South Portland sees savings in high school renovation bonds
SOUTH PORTLAND — The city will save about $7.5 million on the total cost of high school renovations thanks to favorable borrowing conditions.
"This is a substantial savings," Finance Director Greg L'Heureux told the City Council Monday. "It's significant."
The city issued $30 million in bonds recently in the initial phase of financing for the $41.5 million high school project. Because of the city's best-in-the-state bond rating, creditors offered more money to lock in a slightly higher interest rate: $2.64 million that will not have to be repaid. The city's effective interest rate is about 2.5 percent.
On Monday, councilors approved using that extra money to cushion the burden of debt on taxpayers: $2 million will be applied directly to the high school renovations, preventing further debt, while roughly $640,000 will be put in a reserve account that L'Heureux estimated will earn more than $700,000 in interest over the next three fiscal years.
Favorable financial conditions also resulted in the city cutting $100,000 out of the fiscal 2013 budget for the high school construction, which shaved about 3 cents from the property tax rate.
Councilors on Monday also unanimously approved the fiscal 2013 budget. The School Department portion of the budget, about $40 million, was approved by voters in May.
After some fine-tuning in the past month, the city's total budget, including municipal and school spending, is $86.2 million, a 1.42 percent increase over the current year. That includes a $55.1 million demand on taxpayers, a 3.49 percent increase over the current year.
The budget results in a property tax-rate increase of 53 cents, up to $16.63 per $1,000 of assessed value. For the average South Portland taxpayer, with a property value of $180,000, that's an increase of $95.40.
In other business, the council made it more difficult for residents to qualify for General Assistance. Before the change, a single-person household qualified for general assistance if the individual earned less than $812 per month. Now, the income limit has been dropped to $713.
Councilors begrudgingly accepted the change, which keeps the city in line with state requirements. If they didn't go along, the state would stop matching the city's general assistance spending.

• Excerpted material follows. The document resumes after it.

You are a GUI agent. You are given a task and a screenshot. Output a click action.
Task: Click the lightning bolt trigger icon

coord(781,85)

Councilor Tom Coward voted against the change. He said he understood the city needed to swallow the medicine to avoid punishment, but that "someone's got to stand up and say this stinks."

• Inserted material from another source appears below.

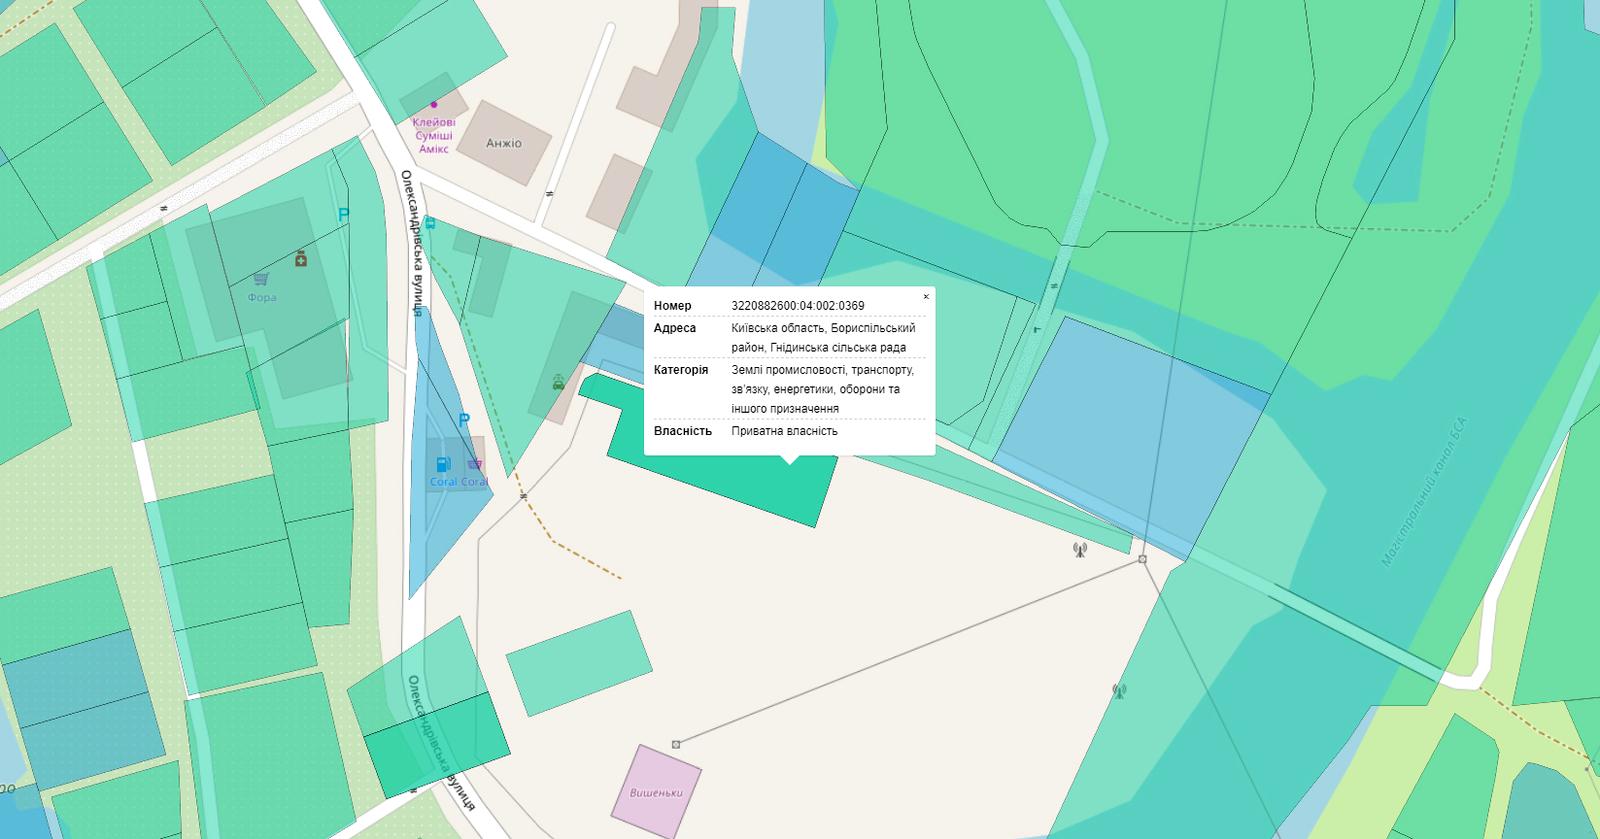Select the light green rectangular parcel above Вишеньки
Viewport: 1600px width, 839px height.
(x=578, y=663)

"This essentially tries to balance the state budget on the backs of the poorest of the poor," he said. "You can do it, but you're not going to have my help."
The council also approved an $18,300 contract with Headlight Audio Visual for the purchase of four SmartBoards, three of which will go to Skillin Elementary School. The remaining teaching device will go to Small Elementary School.
Councilors also approved a 1.5 percent cost-of-living wage increase for its 133 nonunion employees and for the city clerk. The total wage increases will cost the city about $89,800 in fiscal 2013.